God’s No Nightlight

And now for your regularly scheduled Liz update: Wednesday, May 3rd, 2011, in the year of our Lord, Elizabeth Erin Dixon had surgery to remove blood clots from the veins within her neck and shoulder. During said surgery, the doctor performing such a procedure also implanted a catheter within Liz’s chest that will be used for intravenous access, as needed. This was done because it is believe that the port in her shoulder, placed there a year ago, was one of the contributing factors to Liz’s reoccurring problems with blood clots in the neck and shoulder. Now, the port causing the problems has been removed.

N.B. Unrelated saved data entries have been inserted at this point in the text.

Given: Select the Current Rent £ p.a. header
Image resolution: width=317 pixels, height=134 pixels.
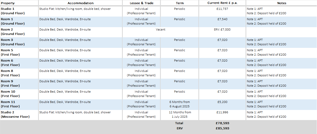Looking at the screenshot, I should 222,3.
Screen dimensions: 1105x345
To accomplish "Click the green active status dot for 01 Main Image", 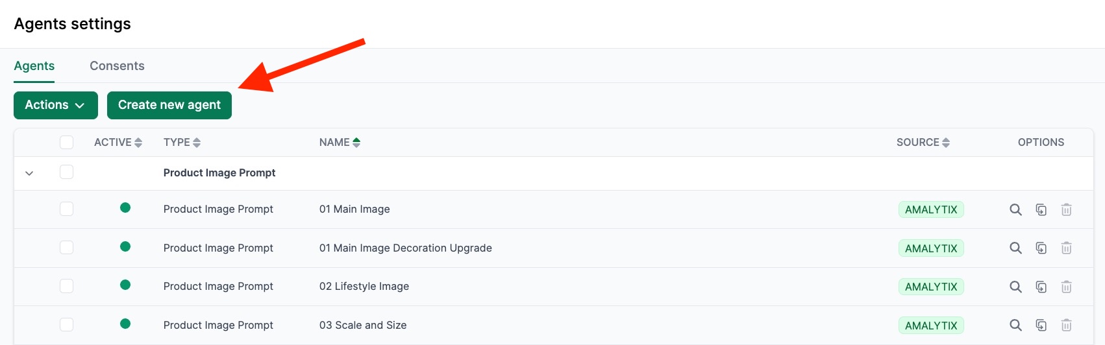I will [125, 208].
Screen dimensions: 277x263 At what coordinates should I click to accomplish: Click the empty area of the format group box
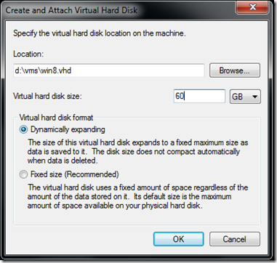(137, 217)
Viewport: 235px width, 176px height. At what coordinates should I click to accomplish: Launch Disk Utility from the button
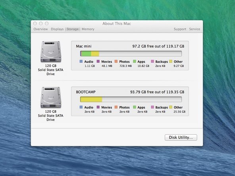(181, 138)
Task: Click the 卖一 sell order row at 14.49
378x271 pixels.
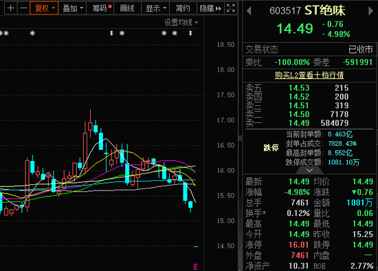Action: pos(309,123)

As of the end of the surgery on Wednesday, which lasted for about two and a half hours, it was all a success. But truthfully, time will be the greatest test in determining the strength of that success. As far as recovery is concerned, Liz has not been doing well at all. Liz has experienced a great deal of pain last night, this morning, and most of the day. The doctors and nurses have continued to try and figure out the best solution when considering all the IV issues and the other medications Liz is currently receiving.

As far as a homecoming date is concerned, today, the hematologist suggested perhaps Monday. This is an optimistic time frame. Its in God’s hands. But it does appear that the kids and I will spending Mother’s Day with Liz at the hospital. Liz is very tired. The pain she is going through has kept her from sleeping. And when she does get a little bit of relief from the pain medication and can finally begin napping, someone walks in the door, keeping her from resting. Night number sixteen comes to a close.

I really want to sit here and type for awhile. I want to share about my day. I would like to talk about things going on in my life and sort of work them textually. But alas, its twenty minutes until midnight. Tomorrow will be another full day. But I will say that I smiled more today. I breathed a little deeper tonight. And I never really allowed the circumstances surrounding each area of my life to become too heavy. I found myself talking more to God today, and not even in petition form. I sought him out.

So, I’m headed to bed. Life continues to swirl, but going to sleep with a little more peace tonight; not because anything is really any better than last night, but I choosing to “let go.” Tomorrow is the only Friday I get this week, gotta get ready to live it fully.